## EXERCISE OBJECTIVE
Go through the listing below and retype exactly the lines starting at the one with "Given: Grab the drag handle for query A" and ending at the one with "You are a computer-use", skipping pictures.
Segment Open
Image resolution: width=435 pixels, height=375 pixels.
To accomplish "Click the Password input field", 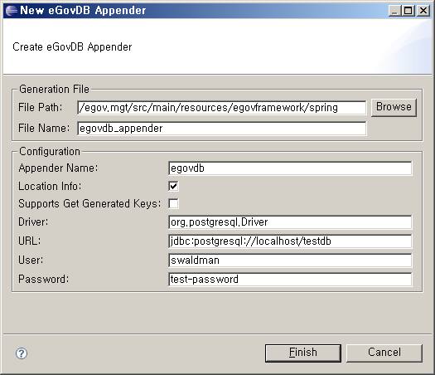I will (x=290, y=279).
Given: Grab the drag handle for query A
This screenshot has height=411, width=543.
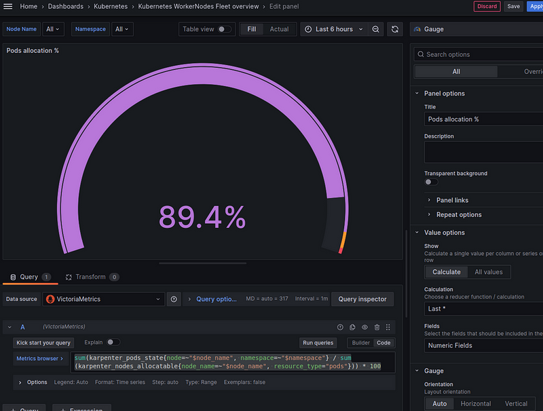Looking at the screenshot, I should point(388,327).
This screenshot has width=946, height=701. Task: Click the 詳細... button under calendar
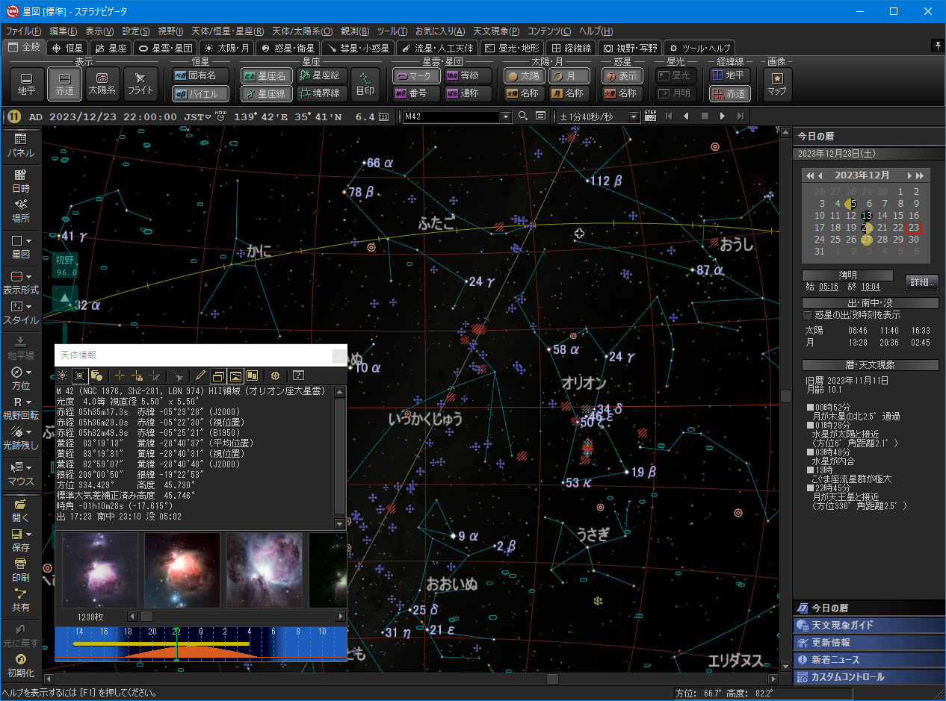click(921, 283)
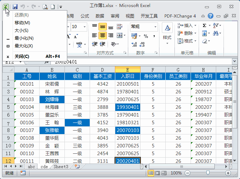Click the 样式 styles button
240x179 pixels.
(167, 33)
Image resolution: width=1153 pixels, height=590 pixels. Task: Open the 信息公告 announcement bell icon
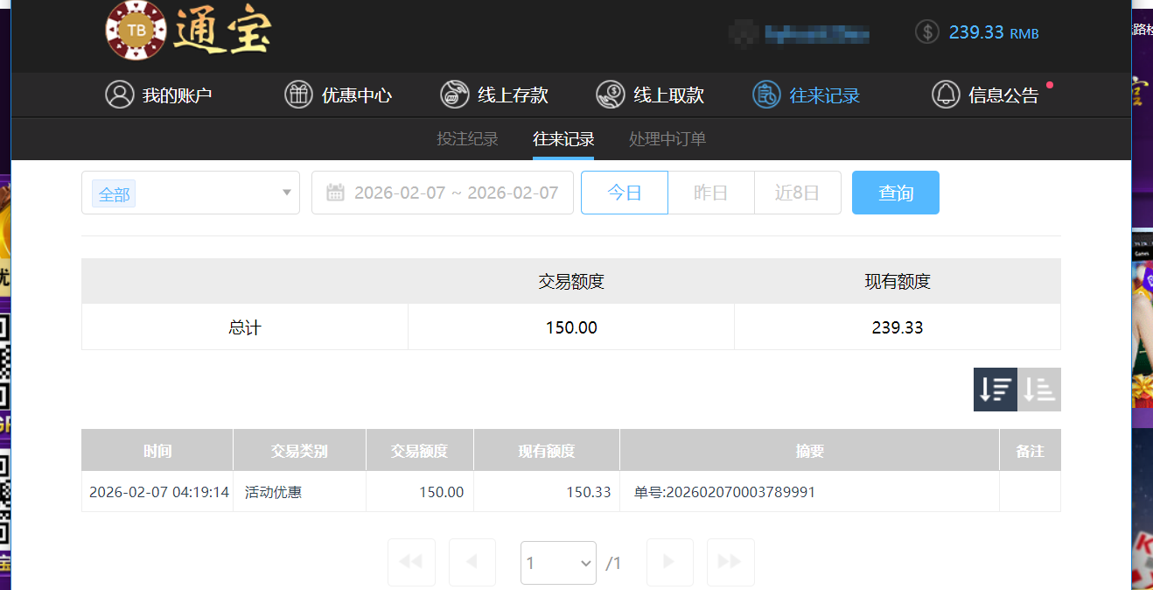[946, 95]
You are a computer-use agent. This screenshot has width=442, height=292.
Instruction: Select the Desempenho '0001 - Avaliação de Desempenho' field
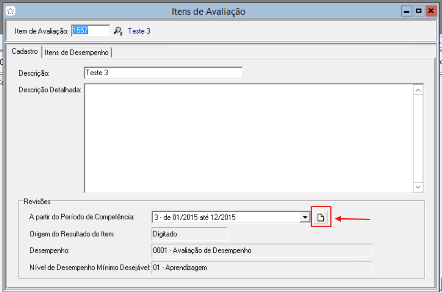click(x=262, y=250)
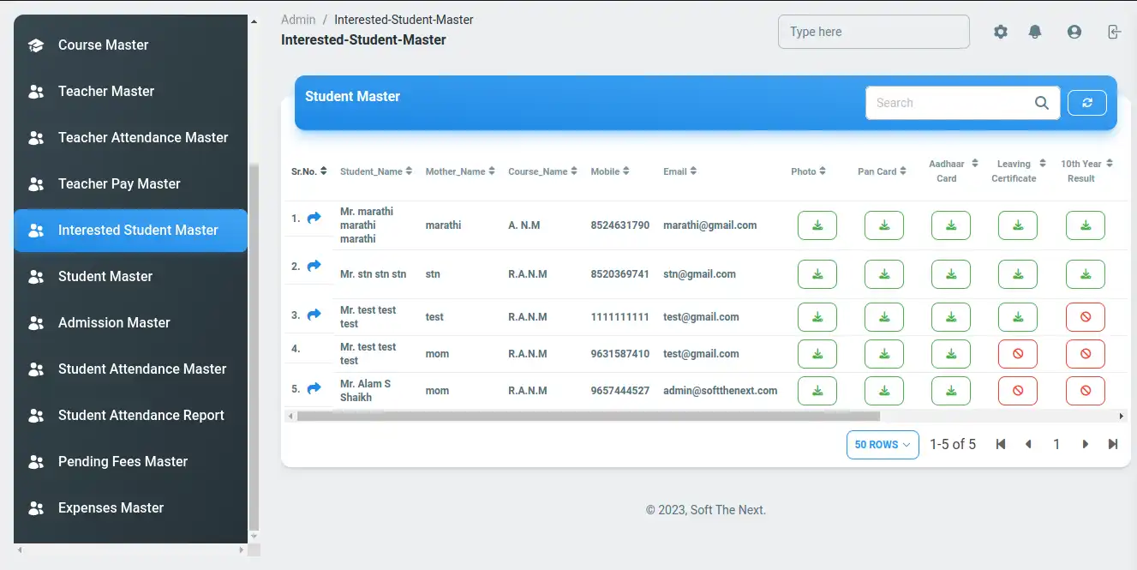1137x570 pixels.
Task: Download Aadhaar Card for marathi@gmail.com row
Action: [951, 225]
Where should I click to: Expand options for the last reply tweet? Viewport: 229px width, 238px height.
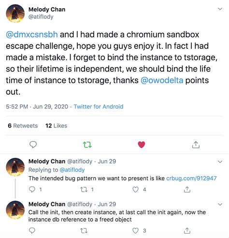point(220,204)
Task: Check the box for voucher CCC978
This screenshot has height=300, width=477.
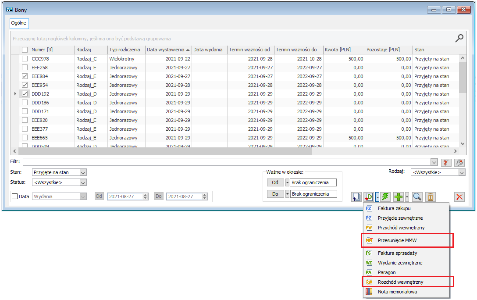Action: tap(25, 59)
Segment Closed
## ANSWER SECTION
Given: Grab the drag handle for query A
This screenshot has height=411, width=543.
Looking at the screenshot, I should point(388,327).
This screenshot has width=946, height=701. Task: Click the 詳細... button under calendar
click(921, 283)
Click the 样式 styles button
240x179 pixels.
(167, 33)
Image resolution: width=1153 pixels, height=590 pixels. Task: Open the 信息公告 announcement bell icon
[946, 95]
You are a computer-use agent. This screenshot has width=442, height=292.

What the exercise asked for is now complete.